**Data to process**:
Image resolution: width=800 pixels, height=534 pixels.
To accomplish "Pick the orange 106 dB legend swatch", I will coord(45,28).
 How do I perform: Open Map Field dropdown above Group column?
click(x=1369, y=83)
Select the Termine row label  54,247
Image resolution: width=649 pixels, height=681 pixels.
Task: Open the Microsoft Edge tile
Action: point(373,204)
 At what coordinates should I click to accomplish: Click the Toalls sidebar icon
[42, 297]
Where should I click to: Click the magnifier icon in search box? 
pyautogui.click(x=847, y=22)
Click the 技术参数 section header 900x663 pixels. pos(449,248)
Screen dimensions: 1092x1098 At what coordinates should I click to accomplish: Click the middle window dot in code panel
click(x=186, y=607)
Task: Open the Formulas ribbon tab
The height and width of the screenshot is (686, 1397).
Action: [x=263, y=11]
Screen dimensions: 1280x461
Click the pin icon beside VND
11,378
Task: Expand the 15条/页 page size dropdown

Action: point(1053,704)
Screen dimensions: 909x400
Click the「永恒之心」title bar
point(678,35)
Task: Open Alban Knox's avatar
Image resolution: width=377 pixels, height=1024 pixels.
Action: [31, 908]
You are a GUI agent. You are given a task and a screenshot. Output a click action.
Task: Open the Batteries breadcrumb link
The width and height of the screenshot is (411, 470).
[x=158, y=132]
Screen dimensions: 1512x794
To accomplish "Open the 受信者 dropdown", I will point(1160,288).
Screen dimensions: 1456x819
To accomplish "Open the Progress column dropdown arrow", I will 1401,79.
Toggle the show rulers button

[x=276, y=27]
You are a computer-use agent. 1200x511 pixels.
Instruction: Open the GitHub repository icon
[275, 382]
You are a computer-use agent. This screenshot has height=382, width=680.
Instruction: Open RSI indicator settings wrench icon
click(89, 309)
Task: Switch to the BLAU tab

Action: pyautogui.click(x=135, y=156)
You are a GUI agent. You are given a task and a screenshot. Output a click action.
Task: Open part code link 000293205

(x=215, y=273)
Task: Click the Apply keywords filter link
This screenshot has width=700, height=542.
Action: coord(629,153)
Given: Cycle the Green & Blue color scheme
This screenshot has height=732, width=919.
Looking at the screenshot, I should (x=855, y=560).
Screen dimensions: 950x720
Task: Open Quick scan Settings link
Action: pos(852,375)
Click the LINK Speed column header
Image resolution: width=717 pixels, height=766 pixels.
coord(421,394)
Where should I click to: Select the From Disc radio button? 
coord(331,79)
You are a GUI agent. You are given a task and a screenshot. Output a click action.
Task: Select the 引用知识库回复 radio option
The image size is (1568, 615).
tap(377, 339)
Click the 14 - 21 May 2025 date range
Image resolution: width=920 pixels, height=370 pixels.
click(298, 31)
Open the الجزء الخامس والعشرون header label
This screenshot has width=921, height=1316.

**Assigned task**: Give back every line of the data exactly.

**Reply to the exercise**:
Image resolution: width=800 pixels, height=534 pixels.
To accomplish "Pick the orange 106 dB legend swatch", I will coord(45,28).
 How do I perform: Open Map Field dropdown above Group column?
click(x=1369, y=83)
Select the Termine row label  54,247
Image resolution: width=649 pixels, height=681 pixels.
Task: Open the Microsoft Edge tile
Action: point(373,204)
 At what coordinates should I click to accomplish: Click the Toalls sidebar icon
[42, 297]
Where should I click to: Click the magnifier icon in search box? 
pyautogui.click(x=847, y=22)
Click the 技术参数 section header 900x663 pixels. pos(449,248)
Screen dimensions: 1092x1098 At what coordinates should I click to accomplish: Click the middle window dot in code panel
click(x=186, y=607)
Task: Open the Formulas ribbon tab
The height and width of the screenshot is (686, 1397).
Action: [x=263, y=11]
Screen dimensions: 1280x461
Click the pin icon beside VND
11,378
Task: Expand the 15条/页 page size dropdown

Action: point(1053,704)
Screen dimensions: 909x400
Click the「永恒之心」title bar
point(678,35)
Task: Open Alban Knox's avatar
Image resolution: width=377 pixels, height=1024 pixels.
Action: [31, 908]
You are a GUI agent. You are given a task and a screenshot. Output a click action.
Task: Open the Batteries breadcrumb link
The width and height of the screenshot is (411, 470).
[x=158, y=132]
Screen dimensions: 1512x794
To accomplish "Open the 受信者 dropdown", I will point(1160,288).
Screen dimensions: 1456x819
To accomplish "Open the Progress column dropdown arrow", I will 1401,79.
Toggle the show rulers button

[x=276, y=27]
You are a computer-use agent. 1200x511 pixels.
Instruction: Open the GitHub repository icon
[275, 382]
You are a computer-use agent. This screenshot has height=382, width=680.
Instruction: Open RSI indicator settings wrench icon
click(89, 309)
Task: Switch to the BLAU tab

Action: pyautogui.click(x=135, y=156)
You are a GUI agent. You are given a task and a screenshot. Output a click action.
Task: Open part code link 000293205

(x=215, y=273)
Task: Click the Apply keywords filter link
This screenshot has width=700, height=542.
Action: coord(629,153)
Given: Cycle the Green & Blue color scheme
This screenshot has height=732, width=919.
Looking at the screenshot, I should (x=855, y=560).
Screen dimensions: 950x720
Task: Open Quick scan Settings link
Action: pos(852,375)
Click the LINK Speed column header
Image resolution: width=717 pixels, height=766 pixels.
coord(421,394)
Where should I click to: Select the From Disc radio button? 
coord(331,79)
You are a GUI agent. You are given a task and a screenshot. Output a click action.
Task: Select the 引用知识库回复 radio option
The image size is (1568, 615).
tap(377, 339)
Click the 14 - 21 May 2025 date range
Image resolution: width=920 pixels, height=370 pixels.
click(298, 31)
Open the الجزء الخامس والعشرون header label
This screenshot has width=921, height=1316.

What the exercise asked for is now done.